Reléguant le saint en pâmoison à gauche et semblant se moquer éperdument du miracle que trois personnages sur la droite scrutent avec perplexité (un tamis bizarrement accroché au sommet d’une colonne, on a fait plus spectaculaire…), Le Sodoma s’est représenté au centre en grand habit de cour, tourné vers le spectateur avec un sourire narquois, en compagnie de deux blaireaux. Il y a d’autres animaux alentour : deux poules qui picorent au premier plan à gauche, deux corneilles blanches naïvement dessinées dont l’une donne un coup de bec sur la queue de l’un des blaireaux, sans compter un cygne au cou déformé en arrière-plan ; mais ces blaireaux ont un statut particulier, puisqu’ils sont domestiqués.
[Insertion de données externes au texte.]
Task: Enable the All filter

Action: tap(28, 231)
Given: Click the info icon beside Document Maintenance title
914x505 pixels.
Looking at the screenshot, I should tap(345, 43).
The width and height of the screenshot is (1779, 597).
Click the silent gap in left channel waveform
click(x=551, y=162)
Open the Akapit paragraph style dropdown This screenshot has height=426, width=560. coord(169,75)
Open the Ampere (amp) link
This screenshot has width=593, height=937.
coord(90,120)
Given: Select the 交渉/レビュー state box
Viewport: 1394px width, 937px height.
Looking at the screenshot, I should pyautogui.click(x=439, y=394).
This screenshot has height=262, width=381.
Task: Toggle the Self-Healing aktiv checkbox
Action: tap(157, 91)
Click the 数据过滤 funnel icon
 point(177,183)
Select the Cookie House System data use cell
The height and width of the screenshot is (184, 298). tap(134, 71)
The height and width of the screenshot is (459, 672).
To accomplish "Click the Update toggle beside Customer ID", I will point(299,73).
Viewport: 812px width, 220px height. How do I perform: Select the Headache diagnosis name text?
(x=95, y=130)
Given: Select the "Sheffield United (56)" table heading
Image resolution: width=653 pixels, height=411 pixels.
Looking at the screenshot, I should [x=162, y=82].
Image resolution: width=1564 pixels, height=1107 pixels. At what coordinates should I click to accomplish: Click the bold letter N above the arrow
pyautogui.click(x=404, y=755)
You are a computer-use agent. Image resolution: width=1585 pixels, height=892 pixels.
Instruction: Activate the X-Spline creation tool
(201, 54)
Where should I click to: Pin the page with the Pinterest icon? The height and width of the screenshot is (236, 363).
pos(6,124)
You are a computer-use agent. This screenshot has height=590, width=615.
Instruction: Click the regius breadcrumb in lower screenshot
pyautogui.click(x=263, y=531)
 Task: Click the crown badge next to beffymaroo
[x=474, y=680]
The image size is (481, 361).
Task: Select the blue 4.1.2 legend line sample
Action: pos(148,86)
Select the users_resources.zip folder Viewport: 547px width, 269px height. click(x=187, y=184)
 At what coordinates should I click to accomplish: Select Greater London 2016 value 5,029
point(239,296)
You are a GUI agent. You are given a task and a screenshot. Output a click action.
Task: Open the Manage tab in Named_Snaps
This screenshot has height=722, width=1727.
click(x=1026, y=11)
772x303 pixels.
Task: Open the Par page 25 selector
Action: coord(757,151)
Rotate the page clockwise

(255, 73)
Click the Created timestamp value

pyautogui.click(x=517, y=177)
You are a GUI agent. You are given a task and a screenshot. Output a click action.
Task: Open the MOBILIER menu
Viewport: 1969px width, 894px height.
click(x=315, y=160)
Celui qui apparait au premier plan est bien dessiné, quoique son corps semble un peu court, avec un masque facial et une queue réalistes, de bonnes griffes, et ce petit décrochage de la truffe si caractéristique et si touchant (le taxidermiste qui a naturalisé la blairelle qui est à mes côtés au moment où j’écris l’a fort bien respecté lui aussi). Il porte un gros collier rouge avec une boucle où attacher une laisse qui n’est pas figurée, comme si la docilité de l’animal la rendait inutile. On l’imagine reniflant les chausses de son maître, à moins que ce ne soit la corneille qui l’intéresse.

Le deuxième blaireau qui apparait derrière lui semble sur le point de se transformer tout à fait en chien : le noir s’arrête à l’œil, le museau droit n’évoque plus le blaireau, et il redresse la tête vers son maître comme pour quémander un biscuit.

Qu’est-ce que tout cela peut bien signifier ?

Avoir comme animaux de compagnie des animaux sauvages est évidemment une marque de richesse, avoir choisi des blaireaux – dont la représentation dans la peinture de la Renaissance ne semble pas courante – peut y ajouter une marque d’originalité. Est-ce une façon de dire : « Je suis un être des lisières et de la nuit, même si vous me voyez en pleine lumière dans cette fresque pieuse je me moque bien de ces apparats et de ces miracles ? » Faut-il y voir, comme le fait Daniel Heath Justice, « une plaisanterie sexuelle insolente au spectateur, étant donné que le blaireau sans collier regarde la zone génitale de l’artiste tandis que le visage de Sodoma affiche un sourire ironique et complice » ? (« Perhaps Sodoma is having a cheeky sexual joke on the viewer, given that the unbound badger is peering up at the artist’s genital area while Sodoma’s visage sports a wry and knowing smile. ») Les blaireaux seraient-ils ici un outil de séduction crypté dirigé vers le garçon aux longs cheveux blonds et en tenue légère qui apparait sur la droite ?

Une chose est sûre : ces blaireaux-là ne sont pas à leur place, ils n’ont pas été représentés pour eux-mêmes, en tant que blaireaux, et le peintre ne leur donne une étrange visibilité que pour effacer derrière une symbolique obscure la réalité de leur vie animale.